Should I pick the idea I'm most excited about or the one that's most practical?

Answered by Unleash Your Ideas.

Most exciting

  • Feels amazing on day one
  • Fades within about 90 days
  • Not enough alone
  • Needs a 6 out of 10 floor
vs

Most practical

  • Real customers and real cash
  • Carries months 4 to 24
  • Survives the boring middle
  • Wins if excitement is at least 6

Answer

Most practical, if excitement is at least 6/10. Excitement fades in 90 days regardless. Practicality (real customers, real cash, real fit) is what carries you through months 4-24.

Quick Facts

1

Practicality (real customers, real cash) is what carries a business through the hard middle; the top failure cause remains no market need at about 42%.

Source: CB Insights

2

Only about half of new firms survive five years, and the survivors are usually the practical, demand-backed ones, not the most thrilling on day one.

Source: U.S. BLS Business Employment Dynamics

3

The average top-growth founder is 45 and tends to choose based on fit and experience over excitement, which points toward practicality.

Source: Harvard Business Review / Azoulay et al.

Questions For You

  • Rank your top three ideas separately on excitement and on practicality.
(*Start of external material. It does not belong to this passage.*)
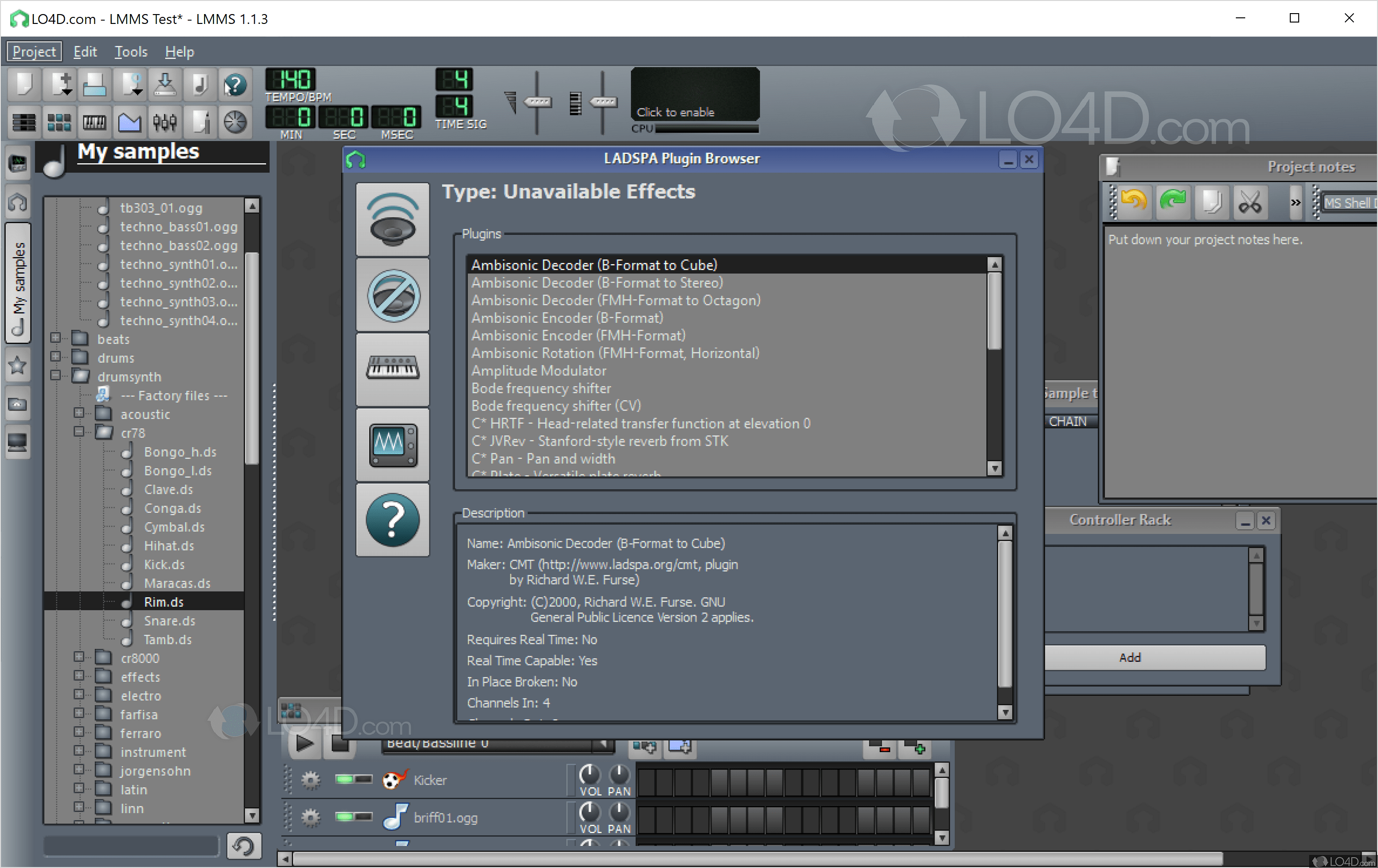Image resolution: width=1378 pixels, height=868 pixels.
Task: Open the Song Editor toolbar icon
Action: 24,122
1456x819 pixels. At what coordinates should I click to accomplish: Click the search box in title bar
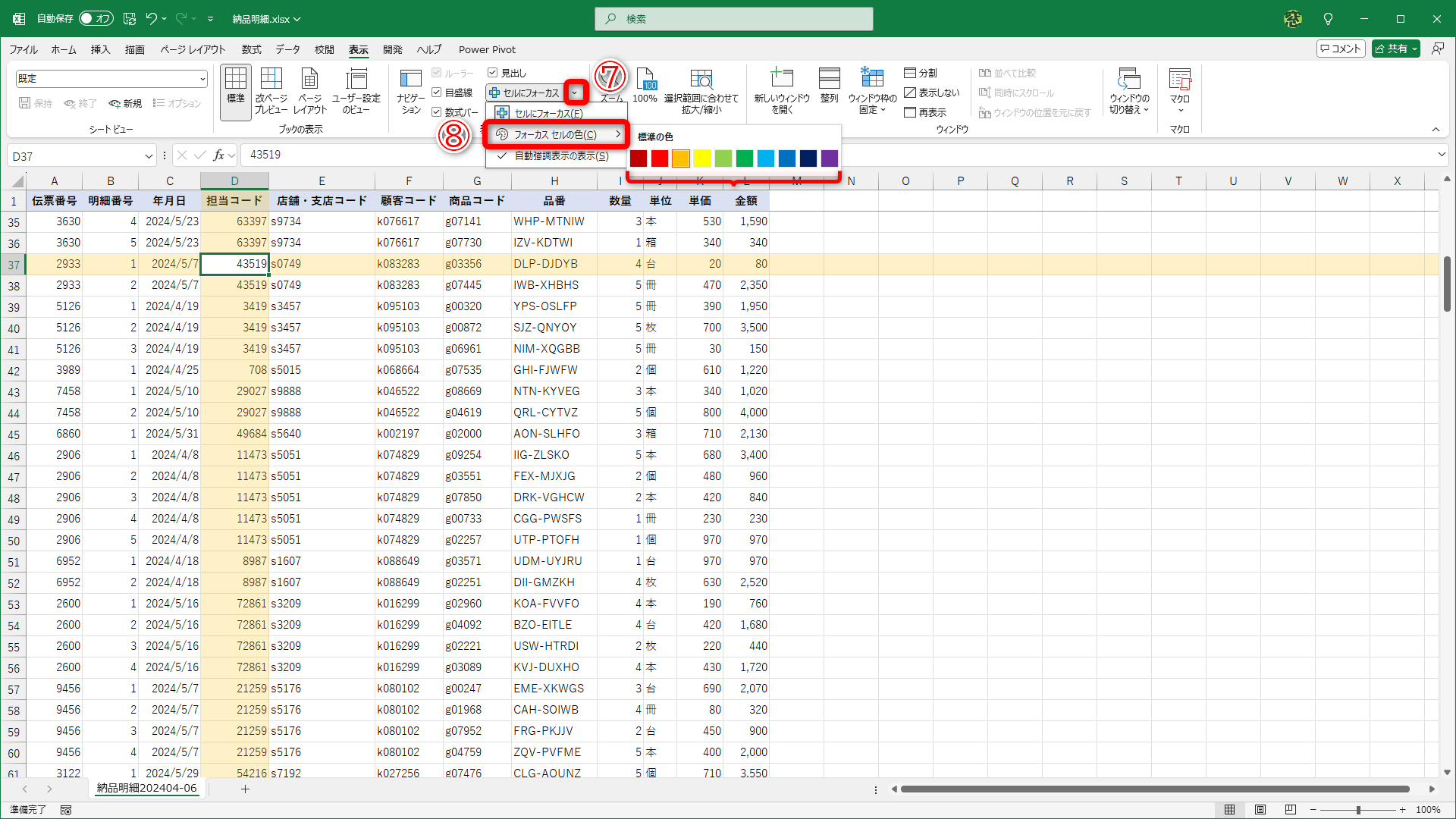point(734,19)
Does the same idea win both?

  • If excitement is at least a 6 out of 10, are you willing to let practicality make the final call?

  • Which idea will you still be glad you chose in month 18, when the novelty is long gone?

A Word of Inspiration

Feeling torn between the exciting idea and the practical one is a sign you are taking this seriously. Here is the freeing part: as long as excitement clears a 6 out of 10, practicality should win, because it is what carries you through the unglamorous middle. Choose the one with real customers and real cash, and let the excitement be the bonus, not the deciding vote.

Try this today

Rank your top 3 ideas separately on excitement and practicality. Pick the one with the highest practicality, provided excitement is at least a 6.

Sources & Citations

  1. CB Insights, The Top Reasons Startups Fail (analysis of startup post-mortems)
  2. U.S. Bureau of Labor Statistics, Business Employment Dynamics (survival of private-sector establishments by opening year)
  3. Harvard Business Review, Research: The Average Age of a Successful Startup Founder Is 45 (2018)

This resource is educational and does not constitute legal, tax, or financial advice. Consult qualified professionals for decisions specific to your situation.